Happy Easter, that time of year when the witches go to dance with the devil... wait, what? Yes, Swedish Easter traditions are a little different from what you may find elsewhere.


1. Witches 

For the majority, Easter (påsk) is a secular event in Sweden and the fact that many children dress up as witches gives a clear indication that the origins of the spring festival predate Christianity. Folklore alleges that witches flew off on broomsticks to dance with the devil at a legendary meadow named Blåkulla ("blue hill"), which Swedish parents are completely unfazed about their children re-enacting.

On Maundy Thursday (skärtorsdag), you'll spot kids with painted faces and broomsticks.
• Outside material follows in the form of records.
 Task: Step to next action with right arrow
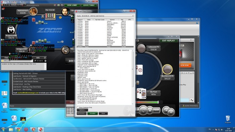[x=171, y=112]
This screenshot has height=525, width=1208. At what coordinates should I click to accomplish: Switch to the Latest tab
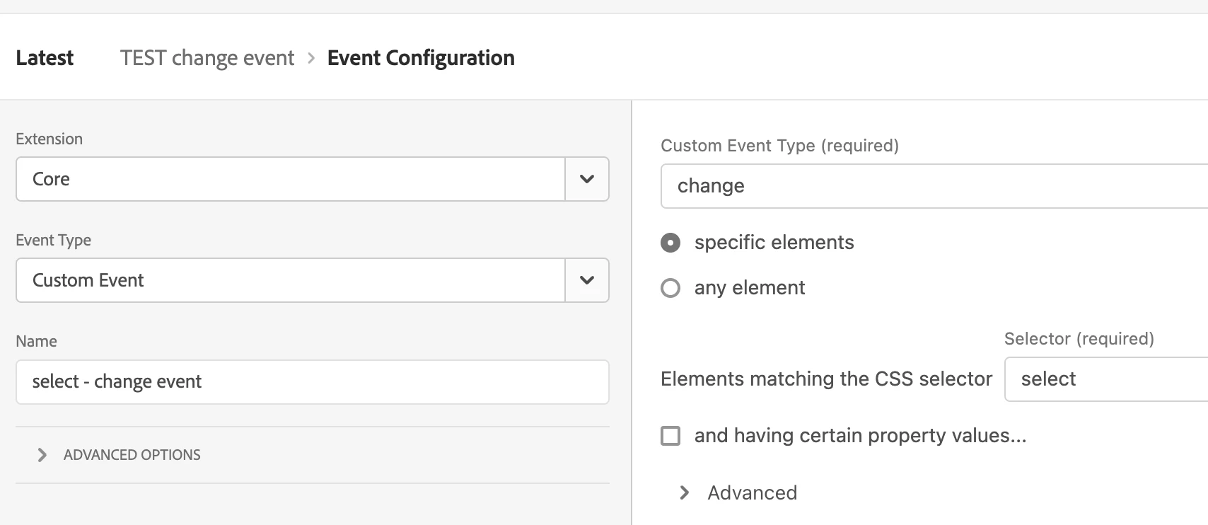45,58
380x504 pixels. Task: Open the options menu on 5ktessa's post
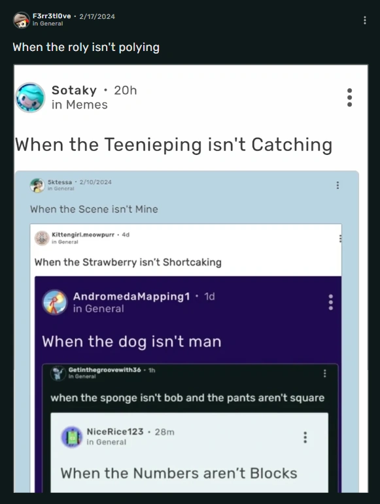pos(337,185)
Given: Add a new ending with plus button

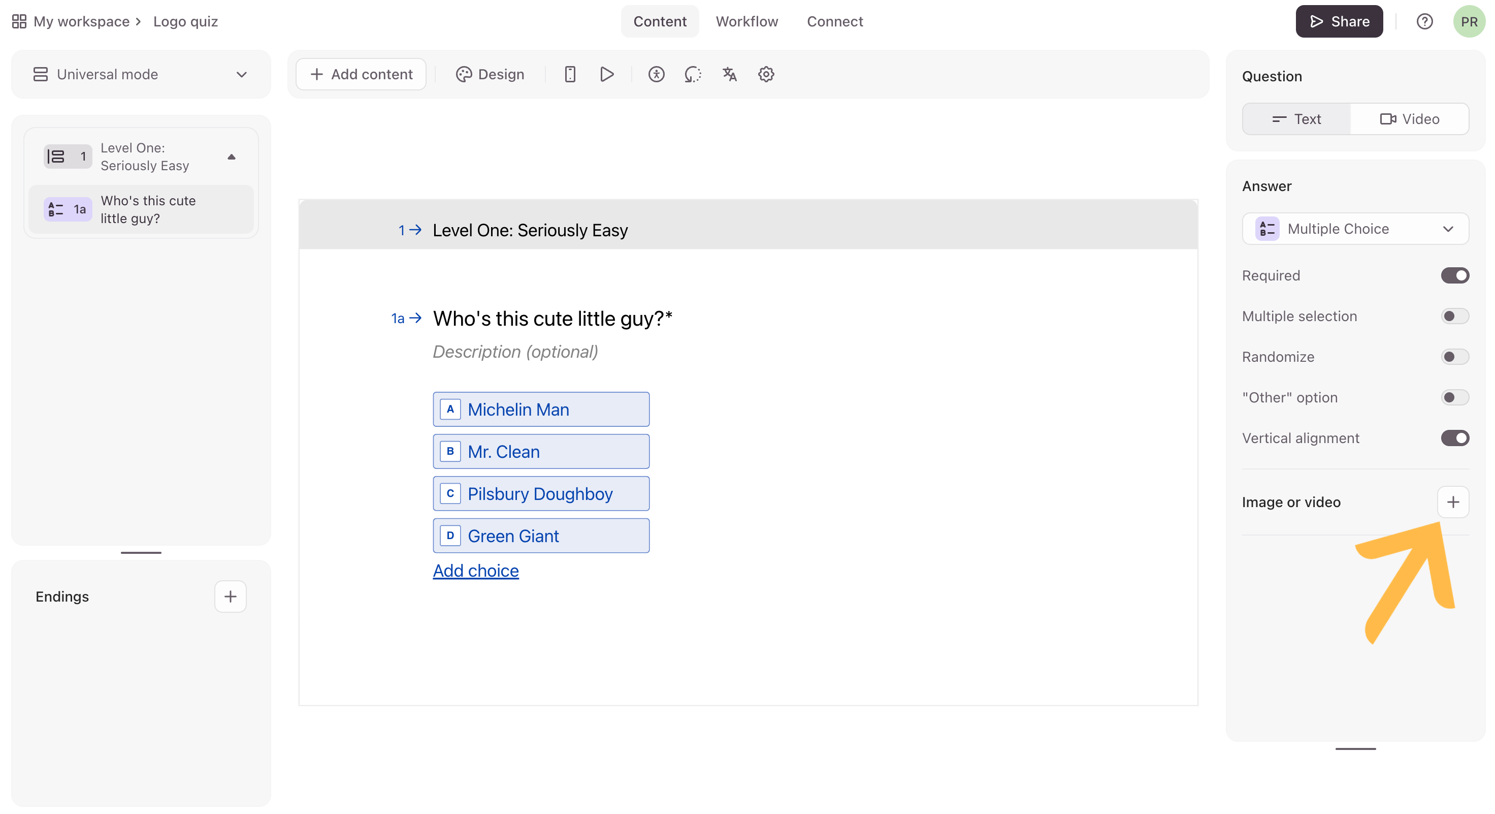Looking at the screenshot, I should coord(230,596).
Some knock on doors asking for treats, much like American children do at Halloween.


2. Fake paper eggs in supermarkets

Whereas some countries have chocolate eggs over Easter, in Sweden you don't eat the Easter egg itself, but instead it's usually a beautifully painted paper shells crammed with candy goodies (påskägg). Many schools and families organise Easter egg hunts, giving children clues and riddles to help them track the sweets down.

3. Real eggs everywhere

Swedes are big dairy consumers most of the year but eggs are a breakfast staple over Easter as well as featuring on many a midday smörgåsbord or påskbord (Easter buffet table) with toppings including caviar and and shrimp-based sauces.


4. Fish, pickled

Eggs often complement the pickled herring which is at the heart of most Swedes' Easter meals, while others opt for salmon or dill. Another popular dish is Janssons Frestelse which translates to "Jansson's Temptation". It is a creamy casserole including potatoes, onions and sprats. All this will frequently be washed down by a glass (or three) of Swedish snaps. 

In case you were wondering, yes, this is exactly what Swedes eat at Christmas as well. And Midsummer. If it ain't broke, why fix it?

5. Summer houses

Easter is the first long weekend of the year and for many city dwellers it provides an excuse to enjoy the country's famous nature.
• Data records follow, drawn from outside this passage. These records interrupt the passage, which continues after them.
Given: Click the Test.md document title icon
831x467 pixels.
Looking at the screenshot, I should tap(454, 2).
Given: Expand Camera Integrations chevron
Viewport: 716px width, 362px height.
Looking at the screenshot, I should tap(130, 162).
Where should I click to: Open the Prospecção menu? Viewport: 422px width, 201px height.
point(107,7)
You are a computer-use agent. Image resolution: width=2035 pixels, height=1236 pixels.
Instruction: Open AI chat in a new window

Summer holiday cottages are not just the preserve of the rich in Scandinavia, so plenty of people escape their urban apartments and join relatives for some respite in the forest or by the coast.

6. Feathered twigs

If you're invited to a Swedish lunch at a summer house or elsewhere, you might be wondering why on earth there are vases filled with bunches of twigs covered in feathers (påskris).

Swedes have been decorating small birch tree branches like this since the 1800s. These originally served as a reminder of Christ's suffering and children would pretend to lash each other with them on Good Friday. Nowadays the feathers are brightly coloured and tend to remain on the table.

This tradition appears to be declining for animal rights' reasons, including the difficulty in finding suppliers that can guarantee feathers are not taken from living animals. Many Swedes now use artificial feathers instead.

7. Påskmust

Påskmust is like a sweet, spicy root beer containing hops, sugar, malt aroma and spices, and no alcohol. It's an essential component of any Easter-time meal.

It is the Easter version of julmust, the Christmas drink that far outsells Coca Cola every December. Every year Swedes debate whether the two beverages taste the same (they do).